Now, the term "stiff peak" refers to literally these little stiff peaks you will eventually create by incorporating vast amounts of air into the cream or egg white via the revolutions of your whisks. This is why having an electric mixer is better -- it will create the peaks faster and far easier than if you did it by hand, which is also certainly very possible. But to give you an idea -- whisking egg whites by hand to stiff peak will take around 10 minutes; electric mixer is around 2-3 minutes.
 
For purposes of this post we'll demonstrate the egg stiff peak. First, place your egg whites (this means separate the yolks out people, and just add the white parts!) into the bottom of a large sturdy bowl:

 

Next, begin mixing the whites! Simply turn on your machine to the maximum speed and let it go!


After about 30 seconds you'll see the color of the yellowish egg whites begin to turn whiter, and will get frothy and bubbly in texture. This is good -- this is the air beginning to incorporate into the body of the whites (the bubbles!):


After about a minute you'll see more body to the whites. The color has turned decided ivory in color, the bubbles are getting smaller and smaller, and you're seeing the mixture beginning to thicken up.
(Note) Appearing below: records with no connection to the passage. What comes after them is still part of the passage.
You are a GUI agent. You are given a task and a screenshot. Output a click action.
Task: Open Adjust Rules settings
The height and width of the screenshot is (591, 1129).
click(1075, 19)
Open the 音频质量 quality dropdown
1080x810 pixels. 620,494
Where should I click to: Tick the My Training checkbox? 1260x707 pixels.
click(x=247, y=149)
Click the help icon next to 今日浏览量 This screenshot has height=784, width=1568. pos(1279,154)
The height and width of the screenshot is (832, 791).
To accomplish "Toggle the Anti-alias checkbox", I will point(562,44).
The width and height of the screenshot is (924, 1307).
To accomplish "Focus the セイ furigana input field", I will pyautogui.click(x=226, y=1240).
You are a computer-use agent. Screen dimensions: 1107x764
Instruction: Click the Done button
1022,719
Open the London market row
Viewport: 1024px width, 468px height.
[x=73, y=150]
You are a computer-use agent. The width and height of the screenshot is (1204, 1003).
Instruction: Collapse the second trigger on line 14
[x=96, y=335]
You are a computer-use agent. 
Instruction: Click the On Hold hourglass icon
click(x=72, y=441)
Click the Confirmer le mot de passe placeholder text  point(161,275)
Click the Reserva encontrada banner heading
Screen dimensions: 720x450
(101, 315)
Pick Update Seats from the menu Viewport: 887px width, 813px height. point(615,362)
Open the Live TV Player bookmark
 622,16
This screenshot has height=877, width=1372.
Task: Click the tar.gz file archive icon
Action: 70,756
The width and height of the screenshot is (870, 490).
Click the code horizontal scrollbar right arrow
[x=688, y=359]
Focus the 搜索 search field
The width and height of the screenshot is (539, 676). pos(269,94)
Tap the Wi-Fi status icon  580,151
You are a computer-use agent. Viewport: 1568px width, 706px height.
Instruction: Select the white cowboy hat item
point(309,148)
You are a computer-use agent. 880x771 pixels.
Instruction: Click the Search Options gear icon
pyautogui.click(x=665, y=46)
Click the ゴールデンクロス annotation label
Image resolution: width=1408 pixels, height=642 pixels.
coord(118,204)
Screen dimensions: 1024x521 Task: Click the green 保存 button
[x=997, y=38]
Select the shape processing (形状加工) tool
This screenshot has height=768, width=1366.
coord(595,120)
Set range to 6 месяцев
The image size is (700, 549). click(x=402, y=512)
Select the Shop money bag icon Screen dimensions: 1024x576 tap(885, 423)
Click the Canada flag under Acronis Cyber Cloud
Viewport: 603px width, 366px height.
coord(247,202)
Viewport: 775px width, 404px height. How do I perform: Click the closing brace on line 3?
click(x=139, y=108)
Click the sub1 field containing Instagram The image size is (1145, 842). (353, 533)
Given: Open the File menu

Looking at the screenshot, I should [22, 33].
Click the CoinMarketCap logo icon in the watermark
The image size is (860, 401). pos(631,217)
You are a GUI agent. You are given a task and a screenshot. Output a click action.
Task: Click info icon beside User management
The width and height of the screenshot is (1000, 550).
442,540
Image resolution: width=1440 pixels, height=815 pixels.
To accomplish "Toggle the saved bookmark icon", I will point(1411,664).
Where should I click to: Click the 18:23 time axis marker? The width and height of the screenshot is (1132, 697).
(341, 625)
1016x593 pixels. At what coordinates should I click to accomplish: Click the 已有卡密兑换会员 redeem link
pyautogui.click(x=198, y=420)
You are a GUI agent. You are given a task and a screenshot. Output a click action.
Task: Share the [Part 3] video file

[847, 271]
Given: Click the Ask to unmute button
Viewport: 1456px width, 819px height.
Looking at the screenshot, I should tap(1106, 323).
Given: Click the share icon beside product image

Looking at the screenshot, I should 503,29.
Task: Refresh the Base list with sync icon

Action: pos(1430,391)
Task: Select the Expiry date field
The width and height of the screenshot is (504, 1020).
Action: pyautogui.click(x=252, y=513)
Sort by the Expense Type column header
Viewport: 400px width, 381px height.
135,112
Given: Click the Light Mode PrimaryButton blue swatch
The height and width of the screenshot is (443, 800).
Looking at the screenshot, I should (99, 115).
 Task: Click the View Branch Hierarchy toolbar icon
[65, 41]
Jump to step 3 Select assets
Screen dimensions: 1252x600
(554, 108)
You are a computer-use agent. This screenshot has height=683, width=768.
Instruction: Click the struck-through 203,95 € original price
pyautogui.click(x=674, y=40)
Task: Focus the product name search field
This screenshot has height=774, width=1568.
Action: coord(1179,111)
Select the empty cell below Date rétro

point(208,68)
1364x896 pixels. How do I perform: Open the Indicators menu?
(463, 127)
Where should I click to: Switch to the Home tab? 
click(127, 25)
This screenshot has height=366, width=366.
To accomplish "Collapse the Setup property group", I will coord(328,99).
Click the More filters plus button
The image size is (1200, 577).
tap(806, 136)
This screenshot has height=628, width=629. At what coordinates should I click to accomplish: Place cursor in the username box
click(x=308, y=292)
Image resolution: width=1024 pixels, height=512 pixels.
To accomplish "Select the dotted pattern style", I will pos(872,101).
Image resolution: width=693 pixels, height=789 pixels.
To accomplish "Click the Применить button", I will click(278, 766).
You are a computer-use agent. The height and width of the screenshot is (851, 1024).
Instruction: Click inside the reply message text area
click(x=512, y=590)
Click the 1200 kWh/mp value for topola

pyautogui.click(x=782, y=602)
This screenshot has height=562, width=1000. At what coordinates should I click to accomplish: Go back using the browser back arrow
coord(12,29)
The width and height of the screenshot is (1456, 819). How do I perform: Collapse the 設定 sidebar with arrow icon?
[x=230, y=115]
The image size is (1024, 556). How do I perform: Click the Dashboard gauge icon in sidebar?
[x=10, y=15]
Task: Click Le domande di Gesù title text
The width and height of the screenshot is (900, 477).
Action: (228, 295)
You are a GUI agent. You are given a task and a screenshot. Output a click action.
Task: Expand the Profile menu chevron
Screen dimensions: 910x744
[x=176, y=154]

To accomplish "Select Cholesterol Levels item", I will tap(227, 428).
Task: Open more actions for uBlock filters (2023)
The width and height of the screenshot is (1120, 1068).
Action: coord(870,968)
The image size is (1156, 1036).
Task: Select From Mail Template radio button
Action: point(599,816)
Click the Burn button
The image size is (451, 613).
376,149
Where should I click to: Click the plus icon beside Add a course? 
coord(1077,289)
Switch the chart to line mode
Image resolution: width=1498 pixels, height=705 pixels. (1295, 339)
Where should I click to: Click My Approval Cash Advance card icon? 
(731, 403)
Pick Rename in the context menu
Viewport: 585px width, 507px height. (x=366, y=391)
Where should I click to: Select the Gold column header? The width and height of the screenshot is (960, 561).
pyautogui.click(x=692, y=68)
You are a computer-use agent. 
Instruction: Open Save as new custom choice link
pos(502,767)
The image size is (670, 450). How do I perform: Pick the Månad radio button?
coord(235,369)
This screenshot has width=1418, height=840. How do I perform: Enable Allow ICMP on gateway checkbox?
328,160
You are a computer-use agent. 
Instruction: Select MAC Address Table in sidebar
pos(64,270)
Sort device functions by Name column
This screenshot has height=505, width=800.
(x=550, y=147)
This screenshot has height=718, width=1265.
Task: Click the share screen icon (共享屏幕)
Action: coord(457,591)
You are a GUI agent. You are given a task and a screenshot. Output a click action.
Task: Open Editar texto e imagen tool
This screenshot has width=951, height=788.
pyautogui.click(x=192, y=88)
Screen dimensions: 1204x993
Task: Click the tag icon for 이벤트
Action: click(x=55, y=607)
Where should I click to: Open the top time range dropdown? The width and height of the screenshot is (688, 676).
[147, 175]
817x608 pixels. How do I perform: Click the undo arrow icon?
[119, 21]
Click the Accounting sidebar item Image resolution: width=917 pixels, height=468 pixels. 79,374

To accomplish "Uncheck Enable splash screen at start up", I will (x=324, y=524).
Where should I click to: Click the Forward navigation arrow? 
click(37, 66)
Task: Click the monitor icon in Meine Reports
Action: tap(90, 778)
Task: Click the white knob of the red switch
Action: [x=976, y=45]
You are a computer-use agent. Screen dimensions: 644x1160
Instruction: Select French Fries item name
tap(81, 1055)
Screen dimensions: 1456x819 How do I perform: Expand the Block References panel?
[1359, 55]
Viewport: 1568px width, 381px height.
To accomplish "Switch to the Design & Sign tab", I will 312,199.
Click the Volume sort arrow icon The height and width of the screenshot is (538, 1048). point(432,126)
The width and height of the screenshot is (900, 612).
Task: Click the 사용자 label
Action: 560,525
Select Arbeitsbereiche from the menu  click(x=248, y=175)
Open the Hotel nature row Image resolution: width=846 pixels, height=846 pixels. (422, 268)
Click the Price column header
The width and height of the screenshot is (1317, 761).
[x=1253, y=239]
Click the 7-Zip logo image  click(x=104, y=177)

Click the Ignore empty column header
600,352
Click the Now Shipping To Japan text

Keep going at maximum speed during the entire process!


From the point it starts to turn white it will go quite fast. Within seconds you'll see the mixture thicken more and more and the color get whiter and whiter. It's kind of magical.


Around the 2 minute mark you'll see the mixture has gotten quite thick. You'll see teeny tiny bubbles throughout, and the color is decidedly white now. The mixture is getting thick enough where it can hold itself and not collapse. But keep going just a few seconds more...


And finally...wait for it...you've achieved Stiff Peak Status. When the mixture is thick enough you can grab some with the whisks and hold it up for 3 seconds and the egg whites don't fall off, you've achieved Stiff Peak Status. Congratulations!


Also notice the first picture of the post -- quite literally, when you beat the mixture enough and you can take the whisks out and form a peak like a mountain that holds its shape, you have "stiff peaks." Meaning, the peak is there and stiff because it doesn't collapse back down.

Now, why the hell do you even need to know this? Because some recipes require you to fold in beaten egg whites (post on folding to follow) and because using stiff peak egg whites lets you now make pie with a meringue topping, meringue cookies, or adding a fluffier texture to your next cupcake or cake recipe.

The principal is similar to making homemade whipped cream. I'll blog that one later. But this is all you need! Good luck!